The goal of these exercises is to get some confidence with the C++ entities that are callable: functions, function objects and lambdas. You will use them to customize the behaviour of some of the algorithms provided by the C++ standard library.

Exercise 1

Take the solution for containers.cpp and replace the existing loops with appropriate algorithms, e.g. std::fill and std::fill_n, possibly using a std::back_insert_iterator.

cppreference.com is an excellent source of documentation for the algorithms (and C++ in general).

Exercise 2

Take containers_generic.cpp. It implements for a std::vector<int> two operations:

  • fill(), which fills the container with N integers randomly generated. Each integer is inserted in a random position.

  • process(), which applies a reduction operation to the previously-filled container.
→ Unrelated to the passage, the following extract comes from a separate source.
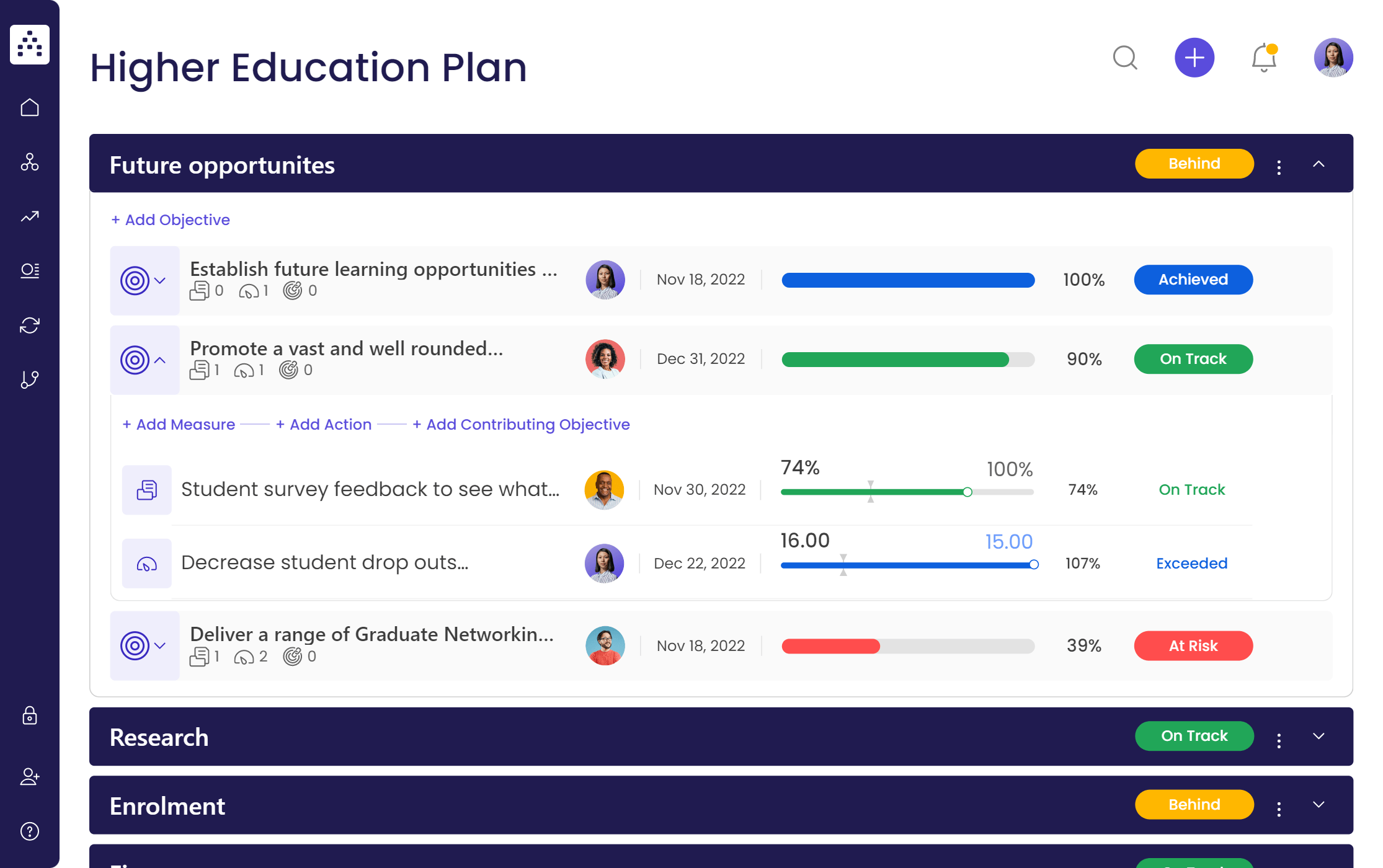Open the help question mark icon
This screenshot has width=1383, height=868.
click(30, 831)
Inspect, build and run the program, varying the number of elements:

$ cd sesame26/hands-on/cpp
$ g++ -Wall -Wextra -O3 -o containers_generic containers_generic.cpp
$ ./containers_generic 100000
vector fill: 0.526868 s
vector process: 2.9868e-05 s

Then extend the program to implement fill() and process() for a std::list<int> (Hint: note that in both functions there is nothing specific to std::vector). Compare the performance obtained with the two containers.

Exercise 3

std::default_random_engine usually is an alias for a linear congruential generator. Let’s consider minstd_rand0, which produces a sequence according to

\[x_{n+1} = 16807 x_n \mod (2^{31} - 1)\]

Starting from linear_congruential.cpp, write a class LinearCongruential whose constructor initializes the sequence with a seed (with a default value of 1) and an operator() that updates the internal value (the $x_n$) and returns it. The type of the numbers involved in the computations is unsigned long int (Hint: $2^{31}$ can be easily represented as 1ul << 31).

Print a few numbers and check that they correspond to what is produced by std::default_random_engine.

Exercise 4

  • Given a short vector of small ints

    • compute the product of the numbers (Hint: use std::accumulate). Be careful with the overflow
    • sort it in decresing order (Hint: use std::sort with an appropriate comparison function)
    • compute the mean and the standard deviation in one pass (Hint: use std::accumulate, accumulating the sum and the sum of squares in a struct)
  • Generate N numbers, using one of the available random number distributions, and insert them in a std::vector (Hint: use std::generate_n)

For the callables to pass to the algorithms, try with plain functions, function objects and lambda expressions.